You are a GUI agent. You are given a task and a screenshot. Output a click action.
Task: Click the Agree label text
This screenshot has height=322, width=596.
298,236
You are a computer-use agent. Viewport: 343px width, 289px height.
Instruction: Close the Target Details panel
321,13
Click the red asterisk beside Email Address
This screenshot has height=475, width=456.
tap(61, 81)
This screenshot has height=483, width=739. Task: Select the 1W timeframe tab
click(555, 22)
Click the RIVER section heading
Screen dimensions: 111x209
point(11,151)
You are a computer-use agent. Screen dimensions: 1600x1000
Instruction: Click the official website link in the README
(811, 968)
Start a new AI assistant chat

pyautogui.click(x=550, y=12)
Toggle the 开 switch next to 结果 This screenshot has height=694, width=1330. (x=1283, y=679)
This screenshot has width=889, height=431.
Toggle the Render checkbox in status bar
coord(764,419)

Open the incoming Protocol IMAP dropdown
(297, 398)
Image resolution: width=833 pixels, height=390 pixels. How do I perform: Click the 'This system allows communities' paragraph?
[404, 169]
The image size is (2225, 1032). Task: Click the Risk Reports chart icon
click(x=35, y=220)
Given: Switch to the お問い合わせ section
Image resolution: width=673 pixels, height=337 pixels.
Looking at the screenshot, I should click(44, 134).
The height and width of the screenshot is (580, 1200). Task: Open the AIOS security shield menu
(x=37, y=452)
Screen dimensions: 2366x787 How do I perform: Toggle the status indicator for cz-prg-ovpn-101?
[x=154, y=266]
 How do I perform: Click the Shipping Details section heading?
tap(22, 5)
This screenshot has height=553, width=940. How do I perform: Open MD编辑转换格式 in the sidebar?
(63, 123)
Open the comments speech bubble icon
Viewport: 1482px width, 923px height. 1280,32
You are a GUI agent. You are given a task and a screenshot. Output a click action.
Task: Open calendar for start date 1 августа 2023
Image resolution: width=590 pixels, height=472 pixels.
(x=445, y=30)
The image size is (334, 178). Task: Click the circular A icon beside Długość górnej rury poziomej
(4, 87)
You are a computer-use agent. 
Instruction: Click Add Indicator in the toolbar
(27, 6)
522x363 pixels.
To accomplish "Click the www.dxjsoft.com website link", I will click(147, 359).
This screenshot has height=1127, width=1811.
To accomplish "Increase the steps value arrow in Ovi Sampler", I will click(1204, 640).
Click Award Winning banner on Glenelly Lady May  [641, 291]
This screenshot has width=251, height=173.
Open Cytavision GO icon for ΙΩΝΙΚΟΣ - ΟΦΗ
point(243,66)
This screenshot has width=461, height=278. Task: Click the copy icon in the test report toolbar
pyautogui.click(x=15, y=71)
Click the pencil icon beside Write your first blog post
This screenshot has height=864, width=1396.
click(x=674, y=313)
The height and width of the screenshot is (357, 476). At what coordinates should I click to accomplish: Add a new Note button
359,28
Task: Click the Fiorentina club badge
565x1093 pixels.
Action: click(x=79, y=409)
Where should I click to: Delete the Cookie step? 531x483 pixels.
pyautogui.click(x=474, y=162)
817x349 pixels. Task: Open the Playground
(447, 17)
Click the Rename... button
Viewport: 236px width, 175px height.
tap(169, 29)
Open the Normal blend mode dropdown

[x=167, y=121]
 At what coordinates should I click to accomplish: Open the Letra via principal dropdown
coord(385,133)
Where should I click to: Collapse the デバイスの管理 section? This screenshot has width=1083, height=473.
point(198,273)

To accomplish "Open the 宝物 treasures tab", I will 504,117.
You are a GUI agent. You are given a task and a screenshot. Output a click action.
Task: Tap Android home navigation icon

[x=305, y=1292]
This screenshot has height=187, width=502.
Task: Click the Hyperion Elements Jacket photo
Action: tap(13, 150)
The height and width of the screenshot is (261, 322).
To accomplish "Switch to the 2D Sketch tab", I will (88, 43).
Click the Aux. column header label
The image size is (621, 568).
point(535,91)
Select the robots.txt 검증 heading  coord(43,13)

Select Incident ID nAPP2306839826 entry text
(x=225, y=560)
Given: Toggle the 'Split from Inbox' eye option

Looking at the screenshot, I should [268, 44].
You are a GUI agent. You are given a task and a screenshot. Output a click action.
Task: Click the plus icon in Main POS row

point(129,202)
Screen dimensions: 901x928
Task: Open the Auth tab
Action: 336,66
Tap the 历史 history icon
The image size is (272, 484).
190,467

###

Copy every one of the records above word for word, without changing anything.

You are a GUI agent. You are given a task and a screenshot. Output a click action.
Task: Click the Agree label text
This screenshot has height=322, width=596.
298,236
You are a computer-use agent. Viewport: 343px width, 289px height.
Instruction: Close the Target Details panel
321,13
Click the red asterisk beside Email Address
This screenshot has height=475, width=456.
tap(61, 81)
This screenshot has height=483, width=739. Task: Select the 1W timeframe tab
click(555, 22)
Click the RIVER section heading
Screen dimensions: 111x209
point(11,151)
You are a computer-use agent. Screen dimensions: 1600x1000
Instruction: Click the official website link in the README
(811, 968)
Start a new AI assistant chat

pyautogui.click(x=550, y=12)
Toggle the 开 switch next to 结果 This screenshot has height=694, width=1330. (x=1283, y=679)
This screenshot has width=889, height=431.
Toggle the Render checkbox in status bar
coord(764,419)

Open the incoming Protocol IMAP dropdown
(297, 398)
Image resolution: width=833 pixels, height=390 pixels. How do I perform: Click the 'This system allows communities' paragraph?
[404, 169]
The image size is (2225, 1032). Task: Click the Risk Reports chart icon
click(x=35, y=220)
Given: Switch to the お問い合わせ section
Image resolution: width=673 pixels, height=337 pixels.
Looking at the screenshot, I should click(44, 134).
The height and width of the screenshot is (580, 1200). Task: Open the AIOS security shield menu
(x=37, y=452)
Screen dimensions: 2366x787 How do I perform: Toggle the status indicator for cz-prg-ovpn-101?
[x=154, y=266]
 How do I perform: Click the Shipping Details section heading?
tap(22, 5)
This screenshot has height=553, width=940. How do I perform: Open MD编辑转换格式 in the sidebar?
(63, 123)
Open the comments speech bubble icon
Viewport: 1482px width, 923px height. 1280,32
You are a GUI agent. You are given a task and a screenshot. Output a click action.
Task: Open calendar for start date 1 августа 2023
Image resolution: width=590 pixels, height=472 pixels.
(x=445, y=30)
The image size is (334, 178). Task: Click the circular A icon beside Długość górnej rury poziomej
(4, 87)
You are a computer-use agent. 
Instruction: Click Add Indicator in the toolbar
(27, 6)
522x363 pixels.
To accomplish "Click the www.dxjsoft.com website link", I will click(147, 359).
This screenshot has height=1127, width=1811.
To accomplish "Increase the steps value arrow in Ovi Sampler", I will click(1204, 640).
Click Award Winning banner on Glenelly Lady May  [641, 291]
This screenshot has width=251, height=173.
Open Cytavision GO icon for ΙΩΝΙΚΟΣ - ΟΦΗ
point(243,66)
This screenshot has width=461, height=278. Task: Click the copy icon in the test report toolbar
pyautogui.click(x=15, y=71)
Click the pencil icon beside Write your first blog post
This screenshot has height=864, width=1396.
click(x=674, y=313)
The height and width of the screenshot is (357, 476). At what coordinates should I click to accomplish: Add a new Note button
359,28
Task: Click the Fiorentina club badge
565x1093 pixels.
Action: click(x=79, y=409)
Where should I click to: Delete the Cookie step? 531x483 pixels.
pyautogui.click(x=474, y=162)
817x349 pixels. Task: Open the Playground
(447, 17)
Click the Rename... button
Viewport: 236px width, 175px height.
tap(169, 29)
Open the Normal blend mode dropdown

[x=167, y=121]
 At what coordinates should I click to accomplish: Open the Letra via principal dropdown
coord(385,133)
Where should I click to: Collapse the デバイスの管理 section? This screenshot has width=1083, height=473.
point(198,273)

To accomplish "Open the 宝物 treasures tab", I will 504,117.
You are a GUI agent. You are given a task and a screenshot. Output a click action.
Task: Tap Android home navigation icon

[x=305, y=1292]
This screenshot has height=187, width=502.
Task: Click the Hyperion Elements Jacket photo
Action: tap(13, 150)
The height and width of the screenshot is (261, 322).
To accomplish "Switch to the 2D Sketch tab", I will (88, 43).
Click the Aux. column header label
The image size is (621, 568).
point(535,91)
Select the robots.txt 검증 heading  coord(43,13)

Select Incident ID nAPP2306839826 entry text
(x=225, y=560)
Given: Toggle the 'Split from Inbox' eye option

Looking at the screenshot, I should [268, 44].
You are a GUI agent. You are given a task and a screenshot. Output a click action.
Task: Click the plus icon in Main POS row

point(129,202)
Screen dimensions: 901x928
Task: Open the Auth tab
Action: 336,66
Tap the 历史 history icon
The image size is (272, 484).
190,467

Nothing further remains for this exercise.